Randall Kennedy is an author of five books that deals with race relation issues that is still looked upon as the elephant in the room. His books Interracial Intimacies and Race, Crime, and the Law brings the elephant front and center. His latest book, For Discrimination: Race, Affirmative Action, and the Law released September 3 discuss the intricacies of affirmative action.
It has been 50 years since the March on Washington and we still have a long way to go. This thought provoking book helps the reader better understand affirmative action and its effect on this Country. Kennedy delves into several entities that have shaped the development of affirmative action from The Civil Rights Cases, 14th Amendment of the U.S. Constitution and the Civil Rights and Voting Rights Act to Supreme Court decisions.
Diversity promotes the highest level of education that one could ever experience. Kennedy uses several references from other authors to Court rulings to support his case about affirmative action and its affect on this Country. If given a chance everyone should see improving race relations and diversity within the Country as an asset instead of a liability.
Ask Judge Sandra Day O’Connor, Former U.S. Supreme Court Justice. It has been said that she now sees diversity as a way to promote racial understanding and break down stereotypes. It appears that her view on race relations began to evolve during her tenure on the Supreme Court. She further stated “classroom discussion is livelier, more spirited, and simply more enlightening and interesting when the students have the greatest possible variety of backgrounds.”
Despite all of the appearance of unity, diversity and cross-cultural interaction why are we still experiencing a hardship of incorporating and implementing affirmative action within the lives of America? Could it be due to a lack of exposure? Or awareness? Or interest? Through affirmative action the playing field is leveled. Affirmative action should not be a lifetime effort but allowing enough time for the playing field to become level.
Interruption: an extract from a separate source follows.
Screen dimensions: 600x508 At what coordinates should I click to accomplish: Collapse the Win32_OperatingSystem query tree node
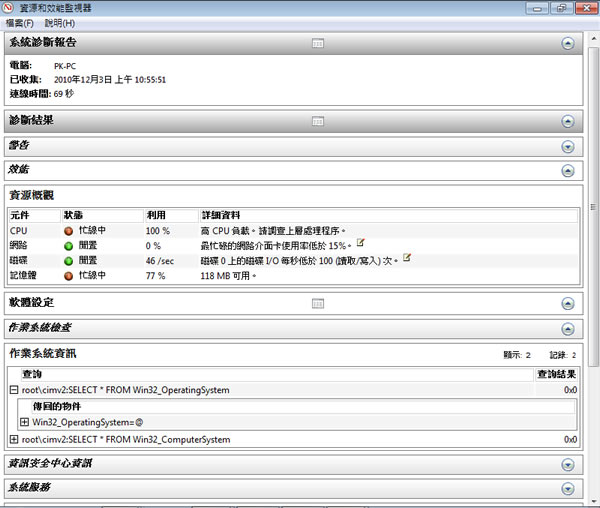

As indicated in the book, Dr. Martin Luther King, Jr said it best “Our society has been doing something special against the Negro for hundred years. How then can he be absorbed into the mainstream of American life if we do not do something special for him now, in order to balance the equation and equip him to compete on a just and equal basis?”
Without affirmative action as a Country we become stagnant and stale. Without affirmative action there is no room for growth in this Country. Without affirmative action we become one-dimensional in our interpersonal relationships in this Country. Without affirmative action we ‘all’ fail.